I leave here heartened at the commitment I have heard from all of you to mulitlateralism and to supporting the Brazilian Presidency in delivering an ambitious outcome at COP 30.

Even as geopolitical divisions deepen, your resolve to fight the climate crisis and your commitment to the Paris Agreement remains strong.

And there are reasons to be hopeful.

We now have 125 countries representing more than 78 percent of global emissions who have submitted or made announcements on their new NDC targets.

We are seeing a clear and collective response to the first Global Stocktake of the Paris Agreement.

Countries are bringing forward economy-wide targets covering all sectors and greenhouse gases, many for the first time. You are setting new targets for renewables, energy efficiency, fossil fuel reduction, methane emissions, and forest protection. You are also increasingly integrating adaptation and financing into your NDCs.

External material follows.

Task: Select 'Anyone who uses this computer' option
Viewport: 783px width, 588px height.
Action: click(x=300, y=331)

Ahead of COP 30 every country that has not yet finalized its new NDC must do so without any further delay. And you have the full support of the UN system through the UN Climate Promise

However, we need to face reality. While progress has been made, it is clearly not enough.

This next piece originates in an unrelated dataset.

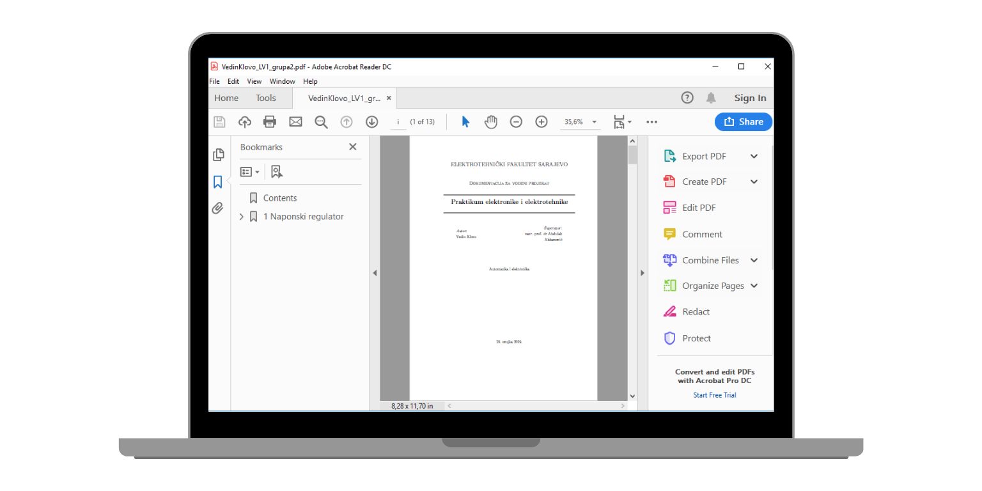Open the email attachment icon
Image resolution: width=982 pixels, height=491 pixels.
295,121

The science is clear that much greater ambition and implementation are required if we are to keep the 1.5 degree limit within reach.

In Belém we will have a clearer picture of precisely how far off track the world is in meeting the Paris goals, and we will need respond, with a clear plan to close the emissions gap, along with the gaps in ambition on adaptation and finance.

 We know we have the solutions. Since Paris a new  clean energy economy has emerged leading to growth, millions of jobs, improved health, and more accessible and affordable energy. 

And there are five things that we must demonstrate at COP 30:

First - that the next decade will be one of implementation and acceleration; that we can not just meet but go beyond NDC targets.

Second - give developing countries the confidence that the political and economic conditions will be in place to enable ambitious action.

Third – demonstrate commitment to delivering the $300bn to developing countries by 2035 and chart a credible path to $1.3 trillion annually in climate finance that is accessible, affordable, and doesn't deepen debt.

Fourth - demonstrate that not only do we have the solutions to transform energy, transport, and industry, protect people, and restore nature; but we can deliver them at pace and scale.

Fifth - close the adaptation gap by supporting country-led frameworks and scaling up adaptation finance.

Excellencies,

This is not a moment for despair but for determination and deliberate action. It is a moment to take stock, recalibrate and prepare for the hard work that needs to be done at COP 30 in Brazil.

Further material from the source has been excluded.